La répétition de ce "mauvais rêve" peut fixer l'enfant sur ce
cauchemar, le lui faisant rejouer dans la journée et redouter le
sommeil du fait de sa récurrence.
PARASOMNIES :
Les parasomnies sont des manifestations paroxystiques non
épileptiques, associées au sommeil, mais qui peuvent prendre des
allures différentes:
- motrices frustes (clonies) ou élaborées (somnambulisme).
- neurovégétatives (terreurs nocturnes).
- végétatives (énurésie).
Terreurs nocturnes :
C'est entre 3 et 12 ans que cet accès d'angoisse survient, chez
1 à 3% des enfants, principalement les garçons, au cours de la
première partie de la nuit, au cours du sommeil lent et profond
(stade IV).
Après un cri ou un hurlement, l'enfant est habituellement
retrouvé assis dans son lit:
- paraissant effrayé, comme halluciné.
- couvert de sueurs, polypnéique, sans qu'un contact puisse être
établi avec lui.
- l'amnésie de l'épisode au réveil est totale.

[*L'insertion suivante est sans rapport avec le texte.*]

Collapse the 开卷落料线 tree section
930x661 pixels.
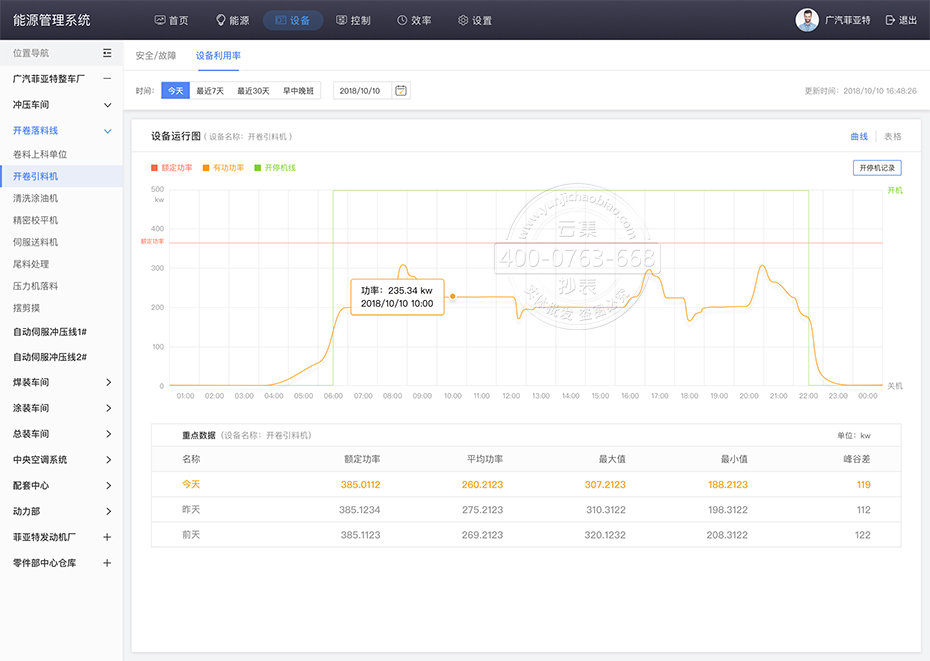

* Les terreurs nocturnes ne sont pas pathologiques mais peuvent
aussi être en rapport avec des événements traumatiques.
* Leur répétition, ou leur association au somnambulisme, peut
justifier un traitement par des benzodiazépines, voire des
imipraminiques.
Somnambulisme :
Le somnambulisme est une déambulation inconsciente au cours du
sommeil qui peut s'accompagner d'activités coordonnées usuelles,
mais maladroites, dont l'enfant, plus souvent un garçon qu'une
fille, ne garde aucun souvenir au réveil.
* Il interrompt, comme les terreurs nocturnes, le sommeil
profond (stade IV) et survient généralement 15 minutes avant une
phase de sommeil paradoxal.
* L'accès isolé peut durer plusieurs dizaines de minutes, dans
la première partie de la nuit, avec retour dans son lit, ou dans
celui d'un autre, et passer totalement inaperçu.

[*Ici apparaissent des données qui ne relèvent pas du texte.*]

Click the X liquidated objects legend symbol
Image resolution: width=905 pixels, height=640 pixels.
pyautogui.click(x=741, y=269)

* Il peut également survenir dans un état de panique,
caractéristique d'une terreur nocturne.
* Le somnambulisme touche 1 à 6% de la population et 15 à 20%
des garçons de 5 à 12 ans en feront au moins un épisode, en
sachant la fréquence d'antécédents familiaux similaires et
l'inutilité des explorations complémentaires.
* Le traitement des accès isolés ne s'impose pas mais le risque
traumatique non négligeable (chute, manipulation dangereuse)

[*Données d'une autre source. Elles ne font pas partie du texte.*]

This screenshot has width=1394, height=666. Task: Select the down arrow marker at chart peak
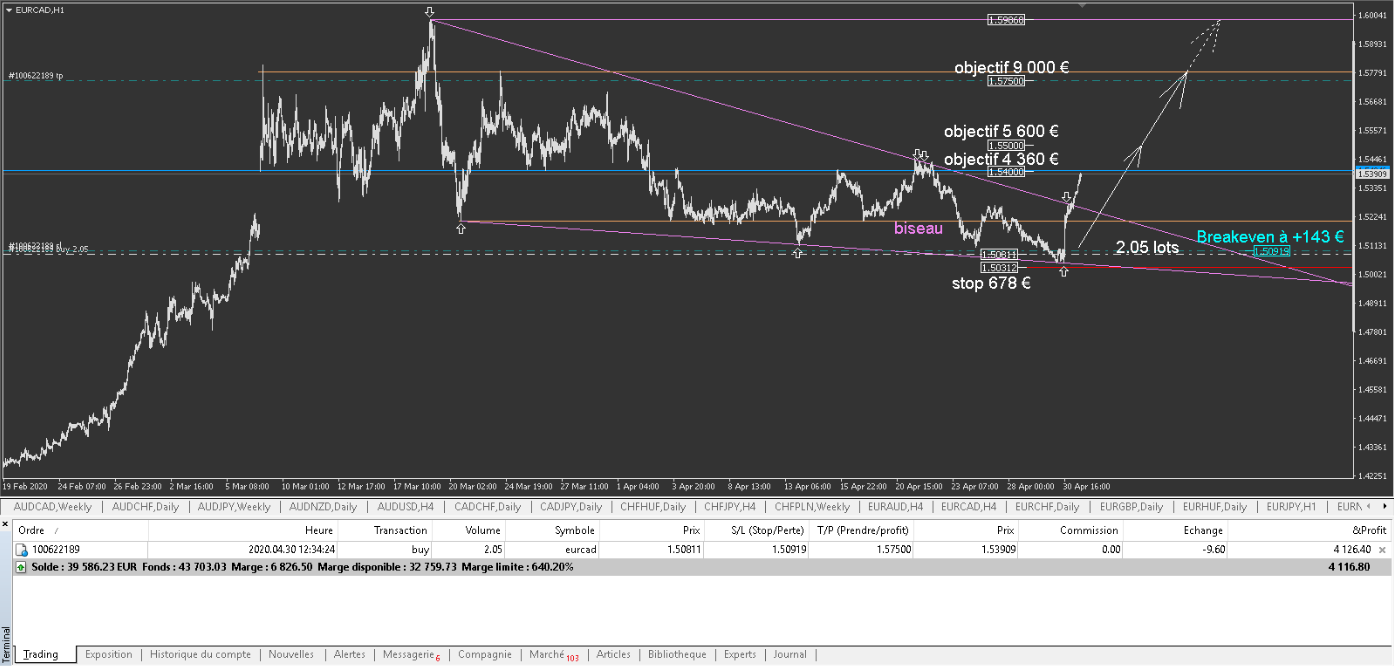[430, 13]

justifie la prise de mesures préventives et éventuellement le
recours à un traitement type amineptine (Survector*) ou
benzodiazépine, plus efficaces dans le somnambulisme pur que
s'il est associé à une terreur nocturne.
Énurésie :
La survenue d'une énurésie n'est pas liée systématiquement à une
phase de sommeil profond comme cela est souvent allégué par les
parents.
Les études de polygraphie de sommeil ont bien montré que cela
survenait aussi, et surtout, au cours des phases d'allégement du
sommeil, voire au début d'une phase d'éveil.
L'énurésie ne peut être réduite à un simple trouble du sommeil
et nécessite toujours une démarche diagnostique structurée avant
de définir la stratégie de prise en charge adéquate (voir
question).
INSOMNIE :
C'est surtout dans la période pubertaire et au cours de
l'adolescence que peuvent apparaître des insomnies qui ne sont
pas toujours reconnues, ou même dissimulées.
* L'insomnie d'endormissement est avant tout la traduction d'une
situation d'excitation et/ou d'angoisse qui ne permet pas de
passer de l'état de veille au sommeil, ce qui n'est jamais
"instantané".
* L'insomnie nocturne (réveil nocturne ou matinal prématuré) est
plus souvent la manifestation d'une perturbation de l'activité
onirique et fait partie des symptômes de dépressivité de
l'adolescent, dont l'origine est complexe (personnelle,
familiale, sociale).
La réponse symptomatique ne résume en rien la prise en charge de
ce trouble qui doit plutôt être perçu comme un symptôme d'appel.